むぅ・・・・・。流石に朝から有希那と一緒だからか何時もよりも視線を感じる。

隣の有希那も不思議そうな顔をしてこっちを見て居るし、さて数日の我慢だとは思うけどちょっとまずったかも知れないなと考えながら歩いていた。


「蓮夜君どうしたの?何か難しい顔してるけど。」


「ん?あぁ、朝から有希那と一緒に歩いてるからか妙に視線を感じるなっと思ってさ。んで、不思議なんだけど何時ものやっかみじゃ無いんだよね。全く無い訳じゃないけどさ。」


「あぁうん、それは私も感じてるかな。隣に蓮夜君が居るからだと思うけど女の子達の視線が何時もよりきついって気がするし男子からの視線も多い気がするかな?」


「やっぱりか。これが俺の行動が原因だったら申し訳ないな。ごめん。」


「いやいや!謝らなくていいよ!視線は確かに多いけど蓮夜君が居るから平気だもん!それに・・・・一緒に登校出来るの嬉しいし・・・・。」


「それなら良かった。これで雑誌が他の人の目に触れたらって考えるとほんと暫くは続けないと不味そうだ。」


これからの事を考えながら有希那と一緒に登校していると学校の近くで前から司が向かってきた。

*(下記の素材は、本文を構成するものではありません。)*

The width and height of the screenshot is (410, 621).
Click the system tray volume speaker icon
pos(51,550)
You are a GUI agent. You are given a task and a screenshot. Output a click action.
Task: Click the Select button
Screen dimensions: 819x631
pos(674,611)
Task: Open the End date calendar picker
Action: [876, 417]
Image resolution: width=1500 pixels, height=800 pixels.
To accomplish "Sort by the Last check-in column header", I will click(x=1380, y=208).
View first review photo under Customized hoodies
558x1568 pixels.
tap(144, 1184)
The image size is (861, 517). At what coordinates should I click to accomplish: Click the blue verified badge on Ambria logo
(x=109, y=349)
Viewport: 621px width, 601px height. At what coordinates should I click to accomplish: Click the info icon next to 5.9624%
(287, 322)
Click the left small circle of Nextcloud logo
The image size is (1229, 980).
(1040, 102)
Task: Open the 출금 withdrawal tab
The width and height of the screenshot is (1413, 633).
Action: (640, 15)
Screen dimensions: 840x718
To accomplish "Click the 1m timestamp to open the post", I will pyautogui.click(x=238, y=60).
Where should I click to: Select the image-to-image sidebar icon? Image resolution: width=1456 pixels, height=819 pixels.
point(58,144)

「蓮先輩ー!有希那先輩、おはようございますっ!ご一緒しても良いですか?」


「「おはよう、司(ちゃん)」このまま一緒に行くか。」


「同じ方向から一緒に来るなんて珍しいですね、蓮先輩が迎えに行ったんですか?」


「そそ、今日から暫くは朝は迎えに行くつもりだ。少し訳ありでな。」


「有希那先輩を迎えに行くって言うのは気分的に良くはありませんけど朝から先輩と登校出来るのは嬉しいですね。」


その後、学校の近くで小野坂、雫、信也と皆で固まって登校した。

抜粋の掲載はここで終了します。